## What the task asks
No pictures go into the copy. Write out exactly the lines below from the one containing "The height and" through the one containing "You are a GUI".

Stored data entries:
= Beginning of Section =
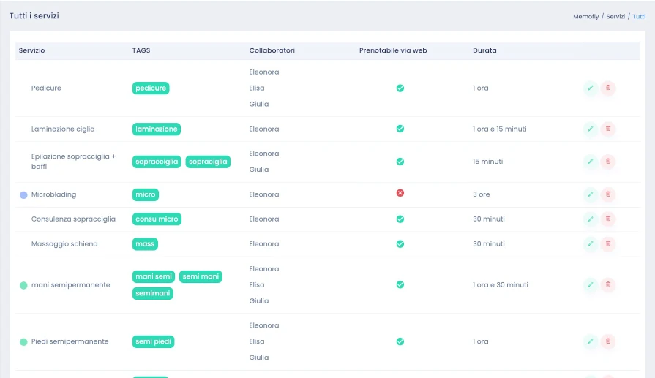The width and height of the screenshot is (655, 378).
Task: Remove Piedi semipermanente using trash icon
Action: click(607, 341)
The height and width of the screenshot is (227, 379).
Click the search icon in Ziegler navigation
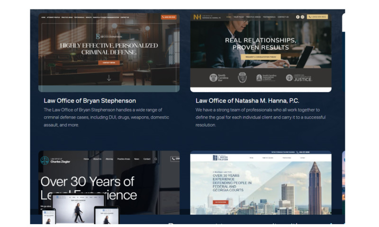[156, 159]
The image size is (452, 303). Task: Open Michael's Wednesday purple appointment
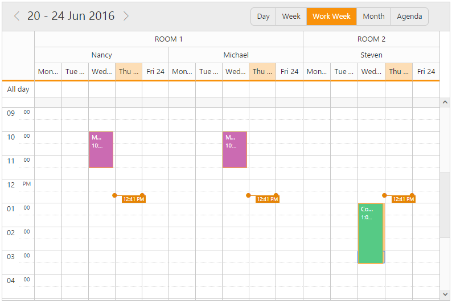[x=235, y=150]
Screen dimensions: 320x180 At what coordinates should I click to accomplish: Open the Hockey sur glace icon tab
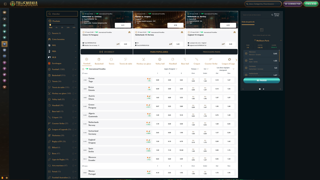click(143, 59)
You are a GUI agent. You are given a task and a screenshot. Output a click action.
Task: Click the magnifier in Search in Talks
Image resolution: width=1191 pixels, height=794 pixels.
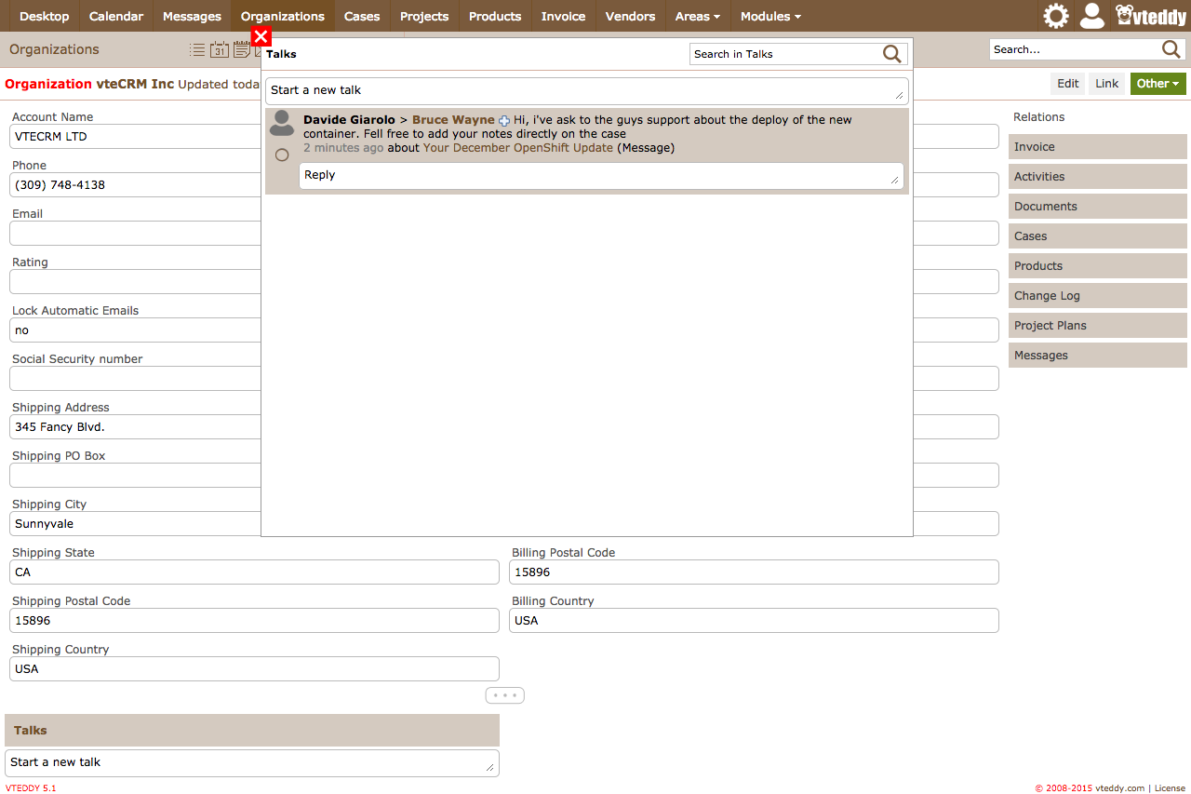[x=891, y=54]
= End of Section =
## Problem solution
The height and width of the screenshot is (227, 379).
Click the search icon in Ziegler navigation
[156, 159]
The image size is (452, 303). Task: Open Michael's Wednesday purple appointment
[x=235, y=150]
Screen dimensions: 320x180 At what coordinates should I click to accomplish: Open the Hockey sur glace icon tab
click(143, 59)
You are a GUI agent. You are given a task and a screenshot. Output a click action.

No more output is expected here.